Le Moulin Bleu, une grande coloc joyeuse, résiliente & queer

Étude de terrain de Juillet 2022

12/7/20223 min read

      Début juillet, alors qu’Agathe retrouvait une amie rentrée d’un an de voyage lors d’une semaine de randonnée pyrénéenne, Rosalie et Émile ont fait du stop depuis Paris (audacieux…sortir de la capitale en stop n’était pas une mince affaire - ne rien lâcher si cela vous arrive) direction Tours. Sans caméra, iels sont parti.es pour participer et prêter main forte sur un chantier participatif au Moulin Bleu.

Dans cet ancien moulin à eau, construit sur les bords du Loire il y avait en effet du pain sur la planche : les planchers étaient en mauvais état, une bibliothèque était en construction, à l’extérieur, était prévu d’ériger une serre. Alors, hop, au boulot, la tente installée, une habitante nous fait faire le tour de ce grand terrain (plus de 12 hectares si nos souvenirs sont bons) et nous explique le fonctionnement des chantiers. L'organisation y était millimétrée, tout était pensé : l’intendance (tous les régimes, jusqu'au plus contraignant étaient prévus à l'avance), les horaires, les pauses, etc. Ce qui a fonctionné et, bien qu'un peu scolaire, nous a semblé réconfortant compte tenu du grand nombre de personnes venues pour le chantier (le lieu ayant accueilli jusqu'à 60 personnes au moment où nous y étions). Qui étaient-iels d'ailleurs ? Etudiant.e.s, punks, jeunes ou vieux, en voyage, à la recherche d'un lieu, les profils étaient variés. Nous formions une drôle de troupe. 

Nous (les personnes venues prêter main forte) dormions dans des tentes et dortoirs tandis que les habitant.e.s permanent.e.s vivaient dans la maison en face du moulin (leur habitat habituel). Au cours de l'année, les visiteur.euses ne sont pas là souvent : la seule occasion pour laquelle Le Moulin Bleu ouvre ses portes, est lors de chantiers participatifs et autre occasion rare. En effet, une grande partie des habitant.es de ce lieu ont un travail en dehors de leur activité sur le lieu, ce qui limite les moments de disponibilité.

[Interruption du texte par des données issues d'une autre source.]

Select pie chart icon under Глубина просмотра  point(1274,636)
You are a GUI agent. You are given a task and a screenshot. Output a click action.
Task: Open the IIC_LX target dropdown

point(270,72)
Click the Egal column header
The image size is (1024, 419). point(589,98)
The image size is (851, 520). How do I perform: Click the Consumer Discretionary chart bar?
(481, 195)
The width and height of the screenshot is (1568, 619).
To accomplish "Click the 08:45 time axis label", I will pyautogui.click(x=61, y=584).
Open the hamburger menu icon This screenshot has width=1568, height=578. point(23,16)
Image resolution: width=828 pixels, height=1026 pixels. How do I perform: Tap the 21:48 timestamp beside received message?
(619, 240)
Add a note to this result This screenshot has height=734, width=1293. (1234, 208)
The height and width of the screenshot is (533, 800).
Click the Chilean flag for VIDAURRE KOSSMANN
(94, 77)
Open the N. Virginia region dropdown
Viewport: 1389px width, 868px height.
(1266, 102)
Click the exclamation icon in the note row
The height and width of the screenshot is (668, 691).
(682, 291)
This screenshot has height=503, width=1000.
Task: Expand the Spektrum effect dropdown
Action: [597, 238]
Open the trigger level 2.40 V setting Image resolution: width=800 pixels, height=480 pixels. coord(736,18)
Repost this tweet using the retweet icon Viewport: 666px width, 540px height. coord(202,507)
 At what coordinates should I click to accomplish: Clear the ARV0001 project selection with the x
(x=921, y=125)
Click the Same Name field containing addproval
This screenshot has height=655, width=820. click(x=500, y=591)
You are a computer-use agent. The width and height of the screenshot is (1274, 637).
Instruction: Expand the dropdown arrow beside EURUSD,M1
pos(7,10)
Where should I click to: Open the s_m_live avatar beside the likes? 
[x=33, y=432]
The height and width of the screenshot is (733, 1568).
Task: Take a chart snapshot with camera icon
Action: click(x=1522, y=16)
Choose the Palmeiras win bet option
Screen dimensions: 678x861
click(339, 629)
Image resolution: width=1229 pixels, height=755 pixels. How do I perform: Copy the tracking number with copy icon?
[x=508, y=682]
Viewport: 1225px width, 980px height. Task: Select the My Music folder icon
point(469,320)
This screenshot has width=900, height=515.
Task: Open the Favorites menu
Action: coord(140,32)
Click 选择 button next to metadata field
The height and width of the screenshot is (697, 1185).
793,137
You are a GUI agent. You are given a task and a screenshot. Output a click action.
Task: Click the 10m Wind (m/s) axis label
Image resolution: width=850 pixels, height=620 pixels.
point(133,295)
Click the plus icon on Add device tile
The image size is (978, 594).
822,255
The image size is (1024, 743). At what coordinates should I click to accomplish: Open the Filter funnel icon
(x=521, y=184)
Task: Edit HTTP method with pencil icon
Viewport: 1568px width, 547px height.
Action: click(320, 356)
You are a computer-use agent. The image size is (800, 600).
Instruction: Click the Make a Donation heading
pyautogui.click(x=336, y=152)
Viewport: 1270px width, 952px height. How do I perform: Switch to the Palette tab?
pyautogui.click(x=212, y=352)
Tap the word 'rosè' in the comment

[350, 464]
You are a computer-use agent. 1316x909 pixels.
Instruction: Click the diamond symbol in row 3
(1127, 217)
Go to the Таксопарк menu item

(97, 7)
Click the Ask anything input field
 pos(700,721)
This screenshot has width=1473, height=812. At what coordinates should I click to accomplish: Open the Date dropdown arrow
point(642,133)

Un des importants sujets pour le Moulin Bleu : les dynamiques de genre/entre différentes sexualités. Des discussions et des chantiers étaient créés en mixité choisie sans mec cis, chacun.e devant faire attention à sa place dans un chantier, etc. Nous avons donc vécu l’alliance entre l’apprentissage de compétences et la sensibilisation aux questions de genre et l'avons vécut comme un exercice intéressant, parfois libérateur.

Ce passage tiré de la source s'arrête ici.